The blurb on the back:
It's 1895 and deadly games are afoot in London. Against a backdrop of terrorist dynamitings, a humbled Holmes reluctantly accepts the aid of Oscar Wilde to unravel two tangled plots: the blackmail of an eminent Victorian with a name known all over the world, and the diabolical design of a demented nobleman to inflict 'Death! Or Worse!' upon Holmes himself.

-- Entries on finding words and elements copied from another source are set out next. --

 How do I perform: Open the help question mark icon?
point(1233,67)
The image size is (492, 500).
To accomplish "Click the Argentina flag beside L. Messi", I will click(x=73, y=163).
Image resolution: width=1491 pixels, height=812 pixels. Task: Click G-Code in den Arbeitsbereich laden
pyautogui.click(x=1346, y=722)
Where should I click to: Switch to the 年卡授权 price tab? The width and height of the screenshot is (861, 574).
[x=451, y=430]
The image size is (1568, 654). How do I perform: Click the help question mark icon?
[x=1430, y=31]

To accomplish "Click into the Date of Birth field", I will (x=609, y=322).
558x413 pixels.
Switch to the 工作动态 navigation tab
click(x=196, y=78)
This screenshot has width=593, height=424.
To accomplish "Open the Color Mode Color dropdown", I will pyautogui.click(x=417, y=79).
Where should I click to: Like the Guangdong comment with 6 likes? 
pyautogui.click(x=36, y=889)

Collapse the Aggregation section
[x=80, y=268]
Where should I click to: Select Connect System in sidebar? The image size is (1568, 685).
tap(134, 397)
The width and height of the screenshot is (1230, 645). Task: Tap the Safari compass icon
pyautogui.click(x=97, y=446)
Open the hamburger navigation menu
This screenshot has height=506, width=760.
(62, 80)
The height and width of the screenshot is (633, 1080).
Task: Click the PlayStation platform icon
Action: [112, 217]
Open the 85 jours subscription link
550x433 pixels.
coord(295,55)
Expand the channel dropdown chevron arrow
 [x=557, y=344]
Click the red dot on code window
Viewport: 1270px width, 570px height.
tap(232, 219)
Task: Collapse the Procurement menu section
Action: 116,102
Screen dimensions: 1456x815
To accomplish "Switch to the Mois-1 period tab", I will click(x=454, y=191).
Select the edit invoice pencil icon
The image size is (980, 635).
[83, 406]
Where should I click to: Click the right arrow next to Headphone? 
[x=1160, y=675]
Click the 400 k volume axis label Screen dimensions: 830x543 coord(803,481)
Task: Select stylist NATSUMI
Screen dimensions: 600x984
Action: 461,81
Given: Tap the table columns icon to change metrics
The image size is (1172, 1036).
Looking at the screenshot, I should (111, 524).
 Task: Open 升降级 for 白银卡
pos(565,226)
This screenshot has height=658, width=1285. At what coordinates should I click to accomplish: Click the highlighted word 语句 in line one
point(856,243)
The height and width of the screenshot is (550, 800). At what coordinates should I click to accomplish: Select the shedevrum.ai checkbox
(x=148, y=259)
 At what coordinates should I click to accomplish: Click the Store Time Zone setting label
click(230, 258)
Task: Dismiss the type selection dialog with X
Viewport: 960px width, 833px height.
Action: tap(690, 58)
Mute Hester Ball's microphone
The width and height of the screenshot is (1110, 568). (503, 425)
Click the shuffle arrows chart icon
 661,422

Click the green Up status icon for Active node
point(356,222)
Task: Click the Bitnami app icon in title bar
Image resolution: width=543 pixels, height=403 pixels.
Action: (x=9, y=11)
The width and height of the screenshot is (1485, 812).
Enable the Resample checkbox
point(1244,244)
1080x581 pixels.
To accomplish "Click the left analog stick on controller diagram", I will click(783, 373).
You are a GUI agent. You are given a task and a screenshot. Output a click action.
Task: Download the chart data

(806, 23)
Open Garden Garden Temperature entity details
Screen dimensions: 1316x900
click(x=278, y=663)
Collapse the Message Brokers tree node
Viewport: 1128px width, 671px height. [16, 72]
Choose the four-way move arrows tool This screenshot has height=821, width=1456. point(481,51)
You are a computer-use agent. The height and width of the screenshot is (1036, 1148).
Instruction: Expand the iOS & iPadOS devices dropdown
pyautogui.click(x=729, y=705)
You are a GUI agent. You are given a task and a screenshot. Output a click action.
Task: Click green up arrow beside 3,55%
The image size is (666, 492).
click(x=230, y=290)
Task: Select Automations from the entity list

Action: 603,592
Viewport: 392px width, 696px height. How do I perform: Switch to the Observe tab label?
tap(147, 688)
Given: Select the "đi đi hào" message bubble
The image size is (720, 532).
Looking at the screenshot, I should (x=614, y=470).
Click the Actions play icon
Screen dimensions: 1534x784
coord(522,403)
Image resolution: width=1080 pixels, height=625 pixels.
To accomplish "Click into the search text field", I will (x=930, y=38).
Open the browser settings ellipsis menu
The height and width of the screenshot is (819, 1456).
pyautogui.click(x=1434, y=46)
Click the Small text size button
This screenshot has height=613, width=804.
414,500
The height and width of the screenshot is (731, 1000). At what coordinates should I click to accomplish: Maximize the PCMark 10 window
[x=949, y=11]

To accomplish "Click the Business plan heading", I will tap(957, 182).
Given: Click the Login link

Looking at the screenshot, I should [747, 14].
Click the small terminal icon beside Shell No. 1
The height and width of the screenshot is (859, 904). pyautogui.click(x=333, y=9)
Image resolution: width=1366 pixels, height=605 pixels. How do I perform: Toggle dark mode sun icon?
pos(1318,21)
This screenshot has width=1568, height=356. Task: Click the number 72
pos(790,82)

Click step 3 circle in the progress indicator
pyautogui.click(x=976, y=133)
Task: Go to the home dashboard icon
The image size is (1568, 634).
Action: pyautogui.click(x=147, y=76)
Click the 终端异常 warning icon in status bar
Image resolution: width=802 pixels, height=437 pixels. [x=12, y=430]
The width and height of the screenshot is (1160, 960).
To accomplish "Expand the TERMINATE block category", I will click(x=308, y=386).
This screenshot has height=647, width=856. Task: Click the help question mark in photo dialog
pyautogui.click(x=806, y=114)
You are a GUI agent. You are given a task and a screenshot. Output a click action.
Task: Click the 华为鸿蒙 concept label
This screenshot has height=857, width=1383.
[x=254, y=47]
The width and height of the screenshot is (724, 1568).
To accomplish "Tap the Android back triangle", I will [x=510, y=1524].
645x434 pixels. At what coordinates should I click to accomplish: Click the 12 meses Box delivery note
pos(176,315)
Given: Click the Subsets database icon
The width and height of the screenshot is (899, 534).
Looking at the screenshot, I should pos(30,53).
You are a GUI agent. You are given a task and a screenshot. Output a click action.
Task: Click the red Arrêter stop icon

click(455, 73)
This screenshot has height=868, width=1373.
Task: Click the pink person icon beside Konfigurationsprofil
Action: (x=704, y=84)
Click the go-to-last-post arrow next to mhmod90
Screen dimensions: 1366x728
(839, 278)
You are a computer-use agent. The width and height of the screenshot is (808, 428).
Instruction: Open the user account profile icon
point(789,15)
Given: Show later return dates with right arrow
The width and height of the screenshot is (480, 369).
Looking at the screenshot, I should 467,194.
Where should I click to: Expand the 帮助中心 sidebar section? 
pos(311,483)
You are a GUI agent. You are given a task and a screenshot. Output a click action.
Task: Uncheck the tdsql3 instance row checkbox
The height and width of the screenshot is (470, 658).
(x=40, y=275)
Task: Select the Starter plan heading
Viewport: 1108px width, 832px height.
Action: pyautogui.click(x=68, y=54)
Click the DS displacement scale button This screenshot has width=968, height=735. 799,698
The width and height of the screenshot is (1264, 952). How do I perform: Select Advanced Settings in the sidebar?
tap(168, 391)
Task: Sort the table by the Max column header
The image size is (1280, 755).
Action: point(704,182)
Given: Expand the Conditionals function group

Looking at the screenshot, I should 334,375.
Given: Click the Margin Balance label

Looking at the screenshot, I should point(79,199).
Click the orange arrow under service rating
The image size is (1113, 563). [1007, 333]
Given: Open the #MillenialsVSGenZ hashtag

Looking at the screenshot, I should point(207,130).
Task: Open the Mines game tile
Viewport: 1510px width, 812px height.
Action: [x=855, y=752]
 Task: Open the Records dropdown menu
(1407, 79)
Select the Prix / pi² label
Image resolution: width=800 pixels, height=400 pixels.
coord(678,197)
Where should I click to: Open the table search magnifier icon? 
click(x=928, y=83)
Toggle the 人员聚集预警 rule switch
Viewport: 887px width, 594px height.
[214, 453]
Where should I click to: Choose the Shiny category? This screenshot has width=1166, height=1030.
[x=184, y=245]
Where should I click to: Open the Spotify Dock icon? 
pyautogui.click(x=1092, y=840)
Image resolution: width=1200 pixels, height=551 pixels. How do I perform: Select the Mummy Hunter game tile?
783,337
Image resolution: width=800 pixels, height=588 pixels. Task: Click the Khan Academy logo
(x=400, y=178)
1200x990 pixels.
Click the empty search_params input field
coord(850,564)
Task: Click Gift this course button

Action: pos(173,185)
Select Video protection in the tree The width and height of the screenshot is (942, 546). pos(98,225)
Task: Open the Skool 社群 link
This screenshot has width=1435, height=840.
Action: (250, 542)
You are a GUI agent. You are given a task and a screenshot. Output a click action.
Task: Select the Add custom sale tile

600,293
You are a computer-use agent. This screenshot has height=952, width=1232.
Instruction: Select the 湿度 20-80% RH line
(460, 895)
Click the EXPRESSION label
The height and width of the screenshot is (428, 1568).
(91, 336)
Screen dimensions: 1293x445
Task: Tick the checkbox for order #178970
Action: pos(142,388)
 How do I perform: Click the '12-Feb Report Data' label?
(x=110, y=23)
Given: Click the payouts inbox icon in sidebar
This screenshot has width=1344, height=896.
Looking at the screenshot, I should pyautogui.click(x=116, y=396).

Well, you know the form by now - we can just tick off the boxes. Sherlock Holmes meets Oscar Wilde, there's a gay frisson between Holmes and Watson; Mrs Hudson and the Baker Street Irregulars turn up, but Mycroft and Moriarty don't. Frankly, it could all have been better. Brown borrows liberally from the previously published words of both Holmes and Wilde, but fails to make them really sparkle. Part of the problem is that Holmes is portrayed in his most reactionary light - the Holmes of 'His Last Bow' rather than the Holmes of 'The Sign of Fear'. This is a Holmes who disapproves of Wilde with all the homophobic horror you'd expect from a Victorian patrician. And that's just not very interesting really, nor is it very Holmes. In short, there's not much here you can't get elsewhere. And, given that we have the presence of the Divine Oscar, that's got to be a waste of an opportunity.